* RECORDS FOR PROCESSING *

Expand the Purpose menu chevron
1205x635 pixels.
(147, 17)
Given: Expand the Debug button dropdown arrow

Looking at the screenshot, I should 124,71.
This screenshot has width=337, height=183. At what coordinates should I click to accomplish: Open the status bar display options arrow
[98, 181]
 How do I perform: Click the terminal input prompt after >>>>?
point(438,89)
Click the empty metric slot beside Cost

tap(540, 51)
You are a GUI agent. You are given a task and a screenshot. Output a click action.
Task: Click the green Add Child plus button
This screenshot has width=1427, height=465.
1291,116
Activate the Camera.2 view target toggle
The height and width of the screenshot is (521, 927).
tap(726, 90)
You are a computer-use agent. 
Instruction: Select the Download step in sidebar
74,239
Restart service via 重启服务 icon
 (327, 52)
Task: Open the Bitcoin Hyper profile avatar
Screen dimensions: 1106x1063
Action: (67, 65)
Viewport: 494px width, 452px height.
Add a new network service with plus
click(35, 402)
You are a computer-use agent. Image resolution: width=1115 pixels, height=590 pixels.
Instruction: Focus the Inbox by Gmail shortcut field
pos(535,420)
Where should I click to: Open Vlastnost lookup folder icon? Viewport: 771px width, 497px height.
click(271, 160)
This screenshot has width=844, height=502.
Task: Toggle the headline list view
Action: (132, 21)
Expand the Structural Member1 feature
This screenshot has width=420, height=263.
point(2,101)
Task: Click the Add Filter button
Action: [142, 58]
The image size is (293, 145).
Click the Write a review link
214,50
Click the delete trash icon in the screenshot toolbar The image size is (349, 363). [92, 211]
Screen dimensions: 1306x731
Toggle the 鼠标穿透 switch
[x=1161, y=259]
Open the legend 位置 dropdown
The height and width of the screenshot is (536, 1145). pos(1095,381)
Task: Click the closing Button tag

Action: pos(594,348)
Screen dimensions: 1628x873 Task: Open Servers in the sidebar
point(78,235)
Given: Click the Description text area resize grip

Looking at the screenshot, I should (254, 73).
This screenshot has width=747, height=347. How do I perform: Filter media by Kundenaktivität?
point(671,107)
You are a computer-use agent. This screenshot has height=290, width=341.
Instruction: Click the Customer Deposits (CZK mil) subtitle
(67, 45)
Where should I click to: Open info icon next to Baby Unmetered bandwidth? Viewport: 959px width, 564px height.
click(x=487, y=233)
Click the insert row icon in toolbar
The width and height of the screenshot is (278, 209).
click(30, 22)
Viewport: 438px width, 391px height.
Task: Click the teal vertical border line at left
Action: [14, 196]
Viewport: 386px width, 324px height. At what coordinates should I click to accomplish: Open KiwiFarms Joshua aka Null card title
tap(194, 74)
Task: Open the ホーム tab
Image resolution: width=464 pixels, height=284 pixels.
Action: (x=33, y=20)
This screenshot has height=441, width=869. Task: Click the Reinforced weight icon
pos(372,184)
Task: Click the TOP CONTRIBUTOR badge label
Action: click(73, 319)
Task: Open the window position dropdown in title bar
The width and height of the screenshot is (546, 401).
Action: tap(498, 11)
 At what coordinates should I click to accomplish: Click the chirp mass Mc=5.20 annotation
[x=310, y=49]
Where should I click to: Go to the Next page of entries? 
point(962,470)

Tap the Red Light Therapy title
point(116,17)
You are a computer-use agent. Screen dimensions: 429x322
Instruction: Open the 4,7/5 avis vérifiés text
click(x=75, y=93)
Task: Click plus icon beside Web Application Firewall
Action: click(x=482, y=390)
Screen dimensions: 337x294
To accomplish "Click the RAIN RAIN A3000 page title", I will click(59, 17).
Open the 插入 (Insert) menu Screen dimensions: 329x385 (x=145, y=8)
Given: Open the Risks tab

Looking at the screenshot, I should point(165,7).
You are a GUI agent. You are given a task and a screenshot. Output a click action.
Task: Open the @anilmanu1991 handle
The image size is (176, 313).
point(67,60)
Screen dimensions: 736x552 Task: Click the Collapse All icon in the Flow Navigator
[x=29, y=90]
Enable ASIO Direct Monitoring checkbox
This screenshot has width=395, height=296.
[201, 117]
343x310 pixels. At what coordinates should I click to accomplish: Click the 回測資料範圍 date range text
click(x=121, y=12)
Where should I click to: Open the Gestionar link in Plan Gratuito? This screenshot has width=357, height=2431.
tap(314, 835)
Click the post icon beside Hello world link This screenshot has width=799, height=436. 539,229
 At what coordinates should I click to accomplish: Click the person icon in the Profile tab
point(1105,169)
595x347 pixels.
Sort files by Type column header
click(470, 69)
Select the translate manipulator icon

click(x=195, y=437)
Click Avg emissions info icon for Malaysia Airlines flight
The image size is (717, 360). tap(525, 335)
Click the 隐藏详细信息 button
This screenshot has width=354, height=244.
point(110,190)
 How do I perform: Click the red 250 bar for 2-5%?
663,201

* TASK TO CARRY OUT *
For each line above that contains the word "agent", make a copy.

* RESULT OF THIS EXERCISE *
You are a GUI agent. You are given a task and a screenshot. Output a click action.
You are a computer-use agent. 
You are a computer-use agent. Image resolution: width=1115 pixels, height=590 pixels.
You are a computer-use agent. This screenshot has height=290, width=341.
You are a computer-use agent. Screen dimensions: 429x322
You are a GUI agent. You are given a task and a screenshot. Output a click action.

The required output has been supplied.